Selon moi, au moins, donc, aucun désordre mental n’affecte ma narratrice. S’agit-il d’une quête existentielle ? Sans doute, même si je ne me le suis pas dit comme ça. Quête d’identité, radicalisme, envie de pousser une action jusqu’au bout ? Je me suis demandée si elle allait vraiment le tuer, ce type ; mais j’ai préféré, en-deçà de toute considération de plausibilité, au risque de l’absurde donc, tirer le fil jusqu’au bout, et voir. Un de mes professeurs disait qu’on ne « refait pas sa vie », ce dont je suis convaincue. Mais le romancier superpose peut-être, dans la simultanéité de l’écriture, son expérimentation et l’appétit d’ordre, de sens et de vie qu’il attribue à son personnage. Finalement, c’est une question très intime que vous me posez là !

S’agissant toujours de cette quête de revie, je crois savoir que le titre premier envisagé pour le roman était La Perspective. Après l’accrochage de la photo et le bouleversement mat qu’il induit, la narratrice se met, de fait, en quête d’une perspective comme elle le confie sans détours : « La seule chose qui m’importait, c’est la perspective, même vague, que quelque chose change, bouge ou disparaisse brutalement, qu’il y ait du bruit et de l’action, et pourquoi pas du sang partout, sur les meubles et le carrelage de la cuisine, de longues traînées de sang chaud jusque dans le salon, parallèles aux lattes du parquet qui seraient venues, tant qu’on y était, éclater aux murs puis ricocher sur la photo, sur mon corps et la mer que, dessus, on devinait au loin. »
Ma question porte sur le sens même de cette perspective : en quoi la perspective est-elle chez vous le synonyme de changer d’air ? Et en quoi la perspective que recherche la narratrice relève-t-elle finalement d’un désir de récit, elle qui est dans la dépassion, le dépassionné constant ? En quoi est-elle une narratrice en quête de récit, en constant devenir de roman finalement, comme en quête de romanesque ?

Je me demande si la perspective est le synonyme de changer d’air, justement. Malgré le passage que vous citez, je me demande s’il ne s’agit pas, plutôt que de quête d’aventure et d’ailleurs, de la recherche d’un ordre qui se rendrait enfin sensible, au moment où le personnage arrive à une forme de saturation ou d’épuisement.

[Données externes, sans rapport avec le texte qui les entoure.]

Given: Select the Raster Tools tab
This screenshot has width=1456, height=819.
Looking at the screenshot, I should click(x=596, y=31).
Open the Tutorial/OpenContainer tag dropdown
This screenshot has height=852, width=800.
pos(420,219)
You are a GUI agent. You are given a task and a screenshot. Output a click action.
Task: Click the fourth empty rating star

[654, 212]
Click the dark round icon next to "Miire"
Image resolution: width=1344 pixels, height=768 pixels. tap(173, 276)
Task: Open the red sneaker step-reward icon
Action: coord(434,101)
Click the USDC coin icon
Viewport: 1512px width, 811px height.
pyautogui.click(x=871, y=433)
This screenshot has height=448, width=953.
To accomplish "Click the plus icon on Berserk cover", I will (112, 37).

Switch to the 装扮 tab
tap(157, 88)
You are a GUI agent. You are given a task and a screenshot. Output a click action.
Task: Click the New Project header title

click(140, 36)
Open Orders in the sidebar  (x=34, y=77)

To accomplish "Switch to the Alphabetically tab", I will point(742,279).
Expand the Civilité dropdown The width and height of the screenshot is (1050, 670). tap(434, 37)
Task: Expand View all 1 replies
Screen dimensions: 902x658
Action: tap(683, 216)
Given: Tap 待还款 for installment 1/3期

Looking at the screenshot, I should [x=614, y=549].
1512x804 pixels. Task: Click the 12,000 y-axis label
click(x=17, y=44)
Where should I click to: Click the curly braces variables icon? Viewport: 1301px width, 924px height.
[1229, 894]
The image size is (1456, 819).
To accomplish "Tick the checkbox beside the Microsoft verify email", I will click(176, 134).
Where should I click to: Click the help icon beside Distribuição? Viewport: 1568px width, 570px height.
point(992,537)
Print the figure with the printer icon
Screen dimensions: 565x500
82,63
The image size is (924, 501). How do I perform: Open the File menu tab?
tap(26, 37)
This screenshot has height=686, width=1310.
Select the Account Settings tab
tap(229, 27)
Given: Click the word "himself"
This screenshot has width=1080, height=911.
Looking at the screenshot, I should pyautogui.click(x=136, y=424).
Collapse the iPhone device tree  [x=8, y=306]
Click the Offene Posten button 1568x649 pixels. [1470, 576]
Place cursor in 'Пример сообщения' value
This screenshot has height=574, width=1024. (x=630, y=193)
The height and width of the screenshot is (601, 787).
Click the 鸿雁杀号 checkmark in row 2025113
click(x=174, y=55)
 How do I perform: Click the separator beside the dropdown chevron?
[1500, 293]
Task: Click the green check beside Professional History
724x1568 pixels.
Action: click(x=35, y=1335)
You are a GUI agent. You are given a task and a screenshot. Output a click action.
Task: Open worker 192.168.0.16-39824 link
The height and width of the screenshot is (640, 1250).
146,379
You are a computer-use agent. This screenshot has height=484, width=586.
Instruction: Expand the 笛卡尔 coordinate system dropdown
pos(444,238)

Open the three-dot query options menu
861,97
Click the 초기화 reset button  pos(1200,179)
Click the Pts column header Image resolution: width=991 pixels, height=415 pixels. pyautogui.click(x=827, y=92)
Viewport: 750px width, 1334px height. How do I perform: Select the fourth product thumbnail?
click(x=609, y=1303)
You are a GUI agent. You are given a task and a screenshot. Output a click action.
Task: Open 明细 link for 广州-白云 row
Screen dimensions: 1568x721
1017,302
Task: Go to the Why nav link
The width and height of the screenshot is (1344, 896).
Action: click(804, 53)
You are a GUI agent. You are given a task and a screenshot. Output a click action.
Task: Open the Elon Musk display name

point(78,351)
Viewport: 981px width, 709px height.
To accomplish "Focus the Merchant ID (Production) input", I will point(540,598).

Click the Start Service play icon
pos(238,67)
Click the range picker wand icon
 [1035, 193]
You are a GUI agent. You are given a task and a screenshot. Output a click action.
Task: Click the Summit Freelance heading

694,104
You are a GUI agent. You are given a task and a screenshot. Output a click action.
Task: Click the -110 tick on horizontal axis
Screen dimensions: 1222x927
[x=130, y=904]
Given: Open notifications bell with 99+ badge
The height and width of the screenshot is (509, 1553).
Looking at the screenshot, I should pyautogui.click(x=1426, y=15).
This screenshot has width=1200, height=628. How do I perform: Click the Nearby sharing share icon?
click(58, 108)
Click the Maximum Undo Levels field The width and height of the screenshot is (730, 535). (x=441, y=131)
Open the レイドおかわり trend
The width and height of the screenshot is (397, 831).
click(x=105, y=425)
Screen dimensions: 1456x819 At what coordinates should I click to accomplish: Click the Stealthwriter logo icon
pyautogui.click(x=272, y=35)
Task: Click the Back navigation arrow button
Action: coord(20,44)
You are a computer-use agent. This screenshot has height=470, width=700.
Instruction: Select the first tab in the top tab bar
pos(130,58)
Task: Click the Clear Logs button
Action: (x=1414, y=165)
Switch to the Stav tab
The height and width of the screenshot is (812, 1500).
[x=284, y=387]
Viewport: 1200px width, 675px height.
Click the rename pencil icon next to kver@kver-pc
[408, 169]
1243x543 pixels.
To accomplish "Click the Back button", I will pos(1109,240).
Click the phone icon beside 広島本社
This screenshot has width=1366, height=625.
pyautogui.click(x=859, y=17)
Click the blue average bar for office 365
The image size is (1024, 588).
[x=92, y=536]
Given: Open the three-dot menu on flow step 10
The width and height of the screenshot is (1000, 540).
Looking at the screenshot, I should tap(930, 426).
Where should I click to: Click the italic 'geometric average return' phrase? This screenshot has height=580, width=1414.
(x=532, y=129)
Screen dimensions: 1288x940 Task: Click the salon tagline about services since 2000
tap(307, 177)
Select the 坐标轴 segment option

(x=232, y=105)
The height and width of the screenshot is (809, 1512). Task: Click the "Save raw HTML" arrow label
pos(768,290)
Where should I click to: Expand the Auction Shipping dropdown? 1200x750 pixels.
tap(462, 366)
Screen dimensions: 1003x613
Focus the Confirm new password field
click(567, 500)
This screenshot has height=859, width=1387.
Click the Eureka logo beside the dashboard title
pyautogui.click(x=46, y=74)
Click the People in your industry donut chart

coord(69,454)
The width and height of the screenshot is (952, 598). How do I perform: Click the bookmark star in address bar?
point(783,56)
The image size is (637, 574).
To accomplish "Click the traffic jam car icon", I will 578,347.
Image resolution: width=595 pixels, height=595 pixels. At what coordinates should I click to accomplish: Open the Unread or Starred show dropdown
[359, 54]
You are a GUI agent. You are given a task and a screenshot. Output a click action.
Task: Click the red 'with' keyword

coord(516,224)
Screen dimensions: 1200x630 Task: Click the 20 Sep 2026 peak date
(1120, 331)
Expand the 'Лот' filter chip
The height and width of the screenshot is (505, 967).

Sans avoir du tout cherché à en reproduire, encore moins à en singer, la temporalité, j’avoue avoir beaucoup songé à quelques séquences de films de Jean-Pierre Melville, Le deuxième souffle, Le cercle rouge ou Un flic par exemple, ces périodes longues où la préparation, la combinatoire, l’exécution méticuleuse d’un braquage arrachent provisoirement des individus à l’indistinction, à la perte… Vous vous rappelez cette attaque de banque sous une pluie battante sur la côte déserte de Saint-Jean-de-Monts ? D’ailleurs, plus largement, certaines figures ou certaines tournures du film noir me sont revenues, autour de Charlin en particulier, de sa gouaille, de son profil de souteneur ou presque, de ses façons de parler.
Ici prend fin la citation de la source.